WHAT THE TASK ASKS:
Starting with the line that contains "Viewport: 800px width, 861px" and going on through the end of the material, lay out those lines as a JSON list of strings. Use one string per line and leave out blank lines.
-- BEGIN DATASET --
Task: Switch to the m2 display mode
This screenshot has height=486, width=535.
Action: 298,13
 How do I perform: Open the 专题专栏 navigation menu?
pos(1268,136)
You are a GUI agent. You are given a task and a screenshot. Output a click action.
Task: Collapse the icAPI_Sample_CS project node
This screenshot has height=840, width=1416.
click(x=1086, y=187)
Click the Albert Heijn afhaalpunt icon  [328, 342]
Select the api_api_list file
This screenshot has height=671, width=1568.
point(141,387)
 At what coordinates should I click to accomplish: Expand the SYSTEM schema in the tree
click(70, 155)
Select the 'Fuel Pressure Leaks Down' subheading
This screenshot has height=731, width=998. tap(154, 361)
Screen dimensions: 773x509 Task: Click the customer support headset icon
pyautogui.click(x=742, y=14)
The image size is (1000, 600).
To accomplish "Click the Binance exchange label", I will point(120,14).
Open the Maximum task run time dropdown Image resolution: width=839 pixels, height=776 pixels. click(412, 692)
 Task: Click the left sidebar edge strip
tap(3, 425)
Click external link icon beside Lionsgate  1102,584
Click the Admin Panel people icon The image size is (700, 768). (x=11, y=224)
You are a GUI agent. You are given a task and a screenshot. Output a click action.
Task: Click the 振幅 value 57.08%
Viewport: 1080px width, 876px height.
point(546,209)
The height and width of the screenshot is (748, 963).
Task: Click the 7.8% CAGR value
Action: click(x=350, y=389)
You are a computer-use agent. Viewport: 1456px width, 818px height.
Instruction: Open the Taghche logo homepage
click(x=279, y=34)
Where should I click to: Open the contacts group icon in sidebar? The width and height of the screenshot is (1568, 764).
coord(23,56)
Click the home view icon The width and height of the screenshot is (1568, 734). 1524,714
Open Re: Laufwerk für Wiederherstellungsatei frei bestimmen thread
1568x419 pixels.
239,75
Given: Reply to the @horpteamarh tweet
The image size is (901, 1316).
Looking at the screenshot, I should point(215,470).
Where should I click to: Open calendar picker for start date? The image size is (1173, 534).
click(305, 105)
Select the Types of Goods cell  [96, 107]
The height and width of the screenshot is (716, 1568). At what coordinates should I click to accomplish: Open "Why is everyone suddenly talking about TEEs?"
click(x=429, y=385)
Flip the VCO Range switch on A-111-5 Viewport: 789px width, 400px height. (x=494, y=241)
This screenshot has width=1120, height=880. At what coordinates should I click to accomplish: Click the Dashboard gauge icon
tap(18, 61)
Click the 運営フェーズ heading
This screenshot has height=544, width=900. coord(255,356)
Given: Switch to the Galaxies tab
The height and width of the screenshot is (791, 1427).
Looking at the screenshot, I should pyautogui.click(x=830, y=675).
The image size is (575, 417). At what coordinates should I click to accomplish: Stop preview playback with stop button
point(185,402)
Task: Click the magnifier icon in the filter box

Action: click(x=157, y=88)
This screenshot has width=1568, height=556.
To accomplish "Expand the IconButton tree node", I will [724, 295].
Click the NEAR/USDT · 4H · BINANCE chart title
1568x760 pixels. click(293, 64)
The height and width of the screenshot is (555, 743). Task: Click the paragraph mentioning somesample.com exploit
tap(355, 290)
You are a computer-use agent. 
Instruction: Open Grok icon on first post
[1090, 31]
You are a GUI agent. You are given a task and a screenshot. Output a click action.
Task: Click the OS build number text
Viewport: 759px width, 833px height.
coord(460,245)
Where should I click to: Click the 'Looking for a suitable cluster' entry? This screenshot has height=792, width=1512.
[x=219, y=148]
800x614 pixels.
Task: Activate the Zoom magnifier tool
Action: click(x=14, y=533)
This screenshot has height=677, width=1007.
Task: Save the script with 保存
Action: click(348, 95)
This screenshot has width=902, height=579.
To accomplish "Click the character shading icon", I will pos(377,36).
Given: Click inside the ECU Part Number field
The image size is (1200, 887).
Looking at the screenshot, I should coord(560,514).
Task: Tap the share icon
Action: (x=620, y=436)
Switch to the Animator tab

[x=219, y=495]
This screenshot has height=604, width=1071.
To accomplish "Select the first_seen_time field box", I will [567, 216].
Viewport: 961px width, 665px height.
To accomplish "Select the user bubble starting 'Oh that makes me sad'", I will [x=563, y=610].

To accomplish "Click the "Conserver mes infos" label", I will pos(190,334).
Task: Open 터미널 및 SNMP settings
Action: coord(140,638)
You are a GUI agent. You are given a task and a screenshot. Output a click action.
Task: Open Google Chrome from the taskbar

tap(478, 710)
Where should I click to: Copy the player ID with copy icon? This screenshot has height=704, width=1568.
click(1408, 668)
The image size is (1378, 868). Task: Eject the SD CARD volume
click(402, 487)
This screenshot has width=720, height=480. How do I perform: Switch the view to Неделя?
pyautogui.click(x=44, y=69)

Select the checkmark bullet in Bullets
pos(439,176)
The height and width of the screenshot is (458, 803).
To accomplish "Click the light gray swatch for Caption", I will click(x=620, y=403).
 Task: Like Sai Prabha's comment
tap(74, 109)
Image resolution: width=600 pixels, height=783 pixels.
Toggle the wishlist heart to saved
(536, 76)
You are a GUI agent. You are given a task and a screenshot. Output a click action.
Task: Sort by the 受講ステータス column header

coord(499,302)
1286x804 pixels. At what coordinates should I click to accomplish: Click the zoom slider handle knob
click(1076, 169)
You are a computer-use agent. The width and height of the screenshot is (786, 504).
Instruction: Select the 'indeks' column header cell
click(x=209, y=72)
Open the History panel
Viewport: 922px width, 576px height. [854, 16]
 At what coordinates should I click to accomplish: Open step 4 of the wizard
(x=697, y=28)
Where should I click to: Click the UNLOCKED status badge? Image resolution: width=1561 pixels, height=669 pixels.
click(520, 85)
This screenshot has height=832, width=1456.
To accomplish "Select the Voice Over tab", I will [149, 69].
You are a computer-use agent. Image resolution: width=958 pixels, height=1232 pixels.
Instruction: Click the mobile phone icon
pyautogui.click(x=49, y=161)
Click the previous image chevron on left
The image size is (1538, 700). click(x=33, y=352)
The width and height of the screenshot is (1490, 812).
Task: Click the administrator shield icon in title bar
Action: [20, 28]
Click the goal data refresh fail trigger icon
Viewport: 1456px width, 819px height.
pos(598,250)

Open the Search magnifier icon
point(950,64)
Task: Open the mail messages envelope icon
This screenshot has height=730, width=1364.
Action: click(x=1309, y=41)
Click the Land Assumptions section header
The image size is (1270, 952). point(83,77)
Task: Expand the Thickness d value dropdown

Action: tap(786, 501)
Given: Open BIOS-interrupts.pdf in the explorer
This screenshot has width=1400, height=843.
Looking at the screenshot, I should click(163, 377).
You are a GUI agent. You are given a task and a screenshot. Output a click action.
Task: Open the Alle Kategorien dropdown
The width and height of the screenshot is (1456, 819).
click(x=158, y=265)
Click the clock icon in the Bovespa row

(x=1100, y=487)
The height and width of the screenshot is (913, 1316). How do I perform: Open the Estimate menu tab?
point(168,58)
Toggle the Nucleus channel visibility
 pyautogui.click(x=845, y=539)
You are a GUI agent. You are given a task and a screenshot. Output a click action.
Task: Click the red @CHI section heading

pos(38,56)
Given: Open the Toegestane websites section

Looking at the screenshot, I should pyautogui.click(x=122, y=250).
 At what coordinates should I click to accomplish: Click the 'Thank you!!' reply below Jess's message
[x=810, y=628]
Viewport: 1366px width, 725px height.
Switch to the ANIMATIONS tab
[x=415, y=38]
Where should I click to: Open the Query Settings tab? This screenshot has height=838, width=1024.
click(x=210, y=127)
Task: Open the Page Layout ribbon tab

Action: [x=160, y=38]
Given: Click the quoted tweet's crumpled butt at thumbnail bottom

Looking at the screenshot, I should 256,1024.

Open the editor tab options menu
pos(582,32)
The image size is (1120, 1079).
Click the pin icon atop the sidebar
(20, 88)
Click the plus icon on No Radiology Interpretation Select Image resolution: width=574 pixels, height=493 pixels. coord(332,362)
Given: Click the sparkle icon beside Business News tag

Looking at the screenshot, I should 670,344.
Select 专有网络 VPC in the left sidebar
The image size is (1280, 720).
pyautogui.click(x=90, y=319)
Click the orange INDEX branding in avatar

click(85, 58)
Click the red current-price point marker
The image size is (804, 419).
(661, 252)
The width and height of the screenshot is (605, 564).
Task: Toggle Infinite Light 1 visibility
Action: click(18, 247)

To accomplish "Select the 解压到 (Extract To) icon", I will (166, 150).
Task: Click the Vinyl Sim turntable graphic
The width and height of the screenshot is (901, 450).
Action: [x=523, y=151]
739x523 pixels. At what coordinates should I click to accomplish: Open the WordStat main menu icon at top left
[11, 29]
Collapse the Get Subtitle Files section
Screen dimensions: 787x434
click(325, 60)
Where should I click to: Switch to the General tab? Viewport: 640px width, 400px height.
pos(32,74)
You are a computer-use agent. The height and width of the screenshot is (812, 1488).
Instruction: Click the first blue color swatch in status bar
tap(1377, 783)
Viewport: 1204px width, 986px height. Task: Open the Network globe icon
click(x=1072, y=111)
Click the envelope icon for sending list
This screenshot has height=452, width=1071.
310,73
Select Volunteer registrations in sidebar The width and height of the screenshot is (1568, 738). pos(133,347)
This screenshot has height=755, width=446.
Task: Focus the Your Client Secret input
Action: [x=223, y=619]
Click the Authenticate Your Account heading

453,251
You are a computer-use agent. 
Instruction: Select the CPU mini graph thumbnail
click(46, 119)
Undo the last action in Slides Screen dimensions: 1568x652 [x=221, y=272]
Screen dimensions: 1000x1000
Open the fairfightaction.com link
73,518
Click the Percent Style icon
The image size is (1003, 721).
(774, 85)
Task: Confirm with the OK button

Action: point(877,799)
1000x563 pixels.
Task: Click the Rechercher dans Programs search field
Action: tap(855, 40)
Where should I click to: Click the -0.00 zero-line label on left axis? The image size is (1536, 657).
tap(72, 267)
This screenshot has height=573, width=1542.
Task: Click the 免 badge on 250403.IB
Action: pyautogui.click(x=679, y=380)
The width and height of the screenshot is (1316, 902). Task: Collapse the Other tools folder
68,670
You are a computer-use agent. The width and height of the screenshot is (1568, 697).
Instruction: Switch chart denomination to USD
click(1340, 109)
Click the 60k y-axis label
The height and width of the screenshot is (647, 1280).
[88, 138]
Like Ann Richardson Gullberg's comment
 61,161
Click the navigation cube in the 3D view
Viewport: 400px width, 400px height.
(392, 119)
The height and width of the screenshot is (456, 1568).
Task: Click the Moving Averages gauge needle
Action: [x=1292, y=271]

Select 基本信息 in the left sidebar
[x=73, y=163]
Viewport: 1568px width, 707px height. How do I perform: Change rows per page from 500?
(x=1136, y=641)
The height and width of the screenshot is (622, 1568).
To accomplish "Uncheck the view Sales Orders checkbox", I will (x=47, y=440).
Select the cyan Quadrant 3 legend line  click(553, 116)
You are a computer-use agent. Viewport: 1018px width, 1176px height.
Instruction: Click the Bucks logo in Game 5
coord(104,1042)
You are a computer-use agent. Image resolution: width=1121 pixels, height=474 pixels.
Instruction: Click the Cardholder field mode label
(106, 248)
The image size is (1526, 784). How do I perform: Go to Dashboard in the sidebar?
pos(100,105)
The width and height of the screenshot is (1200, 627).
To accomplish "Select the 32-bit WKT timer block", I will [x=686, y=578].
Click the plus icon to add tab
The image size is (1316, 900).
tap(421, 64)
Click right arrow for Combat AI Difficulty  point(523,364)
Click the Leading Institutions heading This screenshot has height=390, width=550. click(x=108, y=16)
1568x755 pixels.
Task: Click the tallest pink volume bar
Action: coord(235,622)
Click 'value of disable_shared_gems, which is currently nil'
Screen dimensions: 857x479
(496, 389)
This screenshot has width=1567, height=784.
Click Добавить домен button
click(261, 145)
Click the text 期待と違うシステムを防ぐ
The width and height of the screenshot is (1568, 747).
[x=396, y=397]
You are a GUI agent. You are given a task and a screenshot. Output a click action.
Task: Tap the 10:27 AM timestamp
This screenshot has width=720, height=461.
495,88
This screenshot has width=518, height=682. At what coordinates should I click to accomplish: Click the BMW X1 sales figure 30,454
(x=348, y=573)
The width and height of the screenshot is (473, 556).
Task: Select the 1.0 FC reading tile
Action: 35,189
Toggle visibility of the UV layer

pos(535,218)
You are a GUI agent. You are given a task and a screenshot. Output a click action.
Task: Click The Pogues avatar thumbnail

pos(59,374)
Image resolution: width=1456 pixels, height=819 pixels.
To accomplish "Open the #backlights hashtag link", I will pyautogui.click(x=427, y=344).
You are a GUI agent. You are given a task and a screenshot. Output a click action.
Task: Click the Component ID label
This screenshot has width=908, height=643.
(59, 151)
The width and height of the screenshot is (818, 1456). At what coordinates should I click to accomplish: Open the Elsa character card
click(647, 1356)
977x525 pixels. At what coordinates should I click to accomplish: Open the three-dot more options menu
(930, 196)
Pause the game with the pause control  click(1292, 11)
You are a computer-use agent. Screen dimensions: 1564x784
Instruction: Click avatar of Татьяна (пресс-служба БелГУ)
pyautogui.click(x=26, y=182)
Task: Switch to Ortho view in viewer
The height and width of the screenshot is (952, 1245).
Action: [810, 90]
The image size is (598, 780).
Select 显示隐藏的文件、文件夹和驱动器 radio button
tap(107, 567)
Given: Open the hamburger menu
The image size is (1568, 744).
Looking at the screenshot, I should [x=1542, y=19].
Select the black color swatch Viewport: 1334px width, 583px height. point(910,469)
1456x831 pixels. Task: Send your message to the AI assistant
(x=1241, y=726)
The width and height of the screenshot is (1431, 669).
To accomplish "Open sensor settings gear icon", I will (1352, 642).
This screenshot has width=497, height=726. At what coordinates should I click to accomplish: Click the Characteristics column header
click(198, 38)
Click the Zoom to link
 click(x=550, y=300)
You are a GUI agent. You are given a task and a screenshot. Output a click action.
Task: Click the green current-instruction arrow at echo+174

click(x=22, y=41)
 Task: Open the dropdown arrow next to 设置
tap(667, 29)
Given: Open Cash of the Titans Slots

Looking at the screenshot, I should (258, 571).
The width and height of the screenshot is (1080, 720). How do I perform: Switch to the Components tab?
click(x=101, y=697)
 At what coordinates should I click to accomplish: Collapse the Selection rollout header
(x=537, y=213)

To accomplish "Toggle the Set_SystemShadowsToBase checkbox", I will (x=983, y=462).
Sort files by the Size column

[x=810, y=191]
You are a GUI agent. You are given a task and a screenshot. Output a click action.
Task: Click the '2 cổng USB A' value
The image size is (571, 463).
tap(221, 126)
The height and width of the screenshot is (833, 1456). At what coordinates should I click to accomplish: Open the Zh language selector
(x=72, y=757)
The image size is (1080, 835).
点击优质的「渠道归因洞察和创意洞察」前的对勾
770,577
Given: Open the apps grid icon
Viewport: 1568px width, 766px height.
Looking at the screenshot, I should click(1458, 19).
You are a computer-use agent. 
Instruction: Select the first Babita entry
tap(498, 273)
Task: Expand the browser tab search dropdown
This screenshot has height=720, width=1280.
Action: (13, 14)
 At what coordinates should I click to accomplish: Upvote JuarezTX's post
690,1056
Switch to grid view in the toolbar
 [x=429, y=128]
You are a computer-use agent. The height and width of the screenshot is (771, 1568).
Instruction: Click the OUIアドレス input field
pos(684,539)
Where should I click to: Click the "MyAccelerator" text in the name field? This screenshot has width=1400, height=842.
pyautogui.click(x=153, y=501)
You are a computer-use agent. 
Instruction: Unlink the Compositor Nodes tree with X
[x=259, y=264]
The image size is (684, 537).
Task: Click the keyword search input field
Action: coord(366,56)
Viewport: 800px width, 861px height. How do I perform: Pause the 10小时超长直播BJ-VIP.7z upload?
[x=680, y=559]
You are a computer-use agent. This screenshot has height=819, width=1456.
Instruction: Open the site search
-- END DATASET --
WRITTEN ANSWER:
[
  "Viewport: 800px width, 861px height. How do I perform: Pause the 10小时超长直播BJ-VIP.7z upload?",
  "[x=680, y=559]",
  "You are a computer-use agent. This screenshot has height=819, width=1456.",
  "Instruction: Open the site search"
]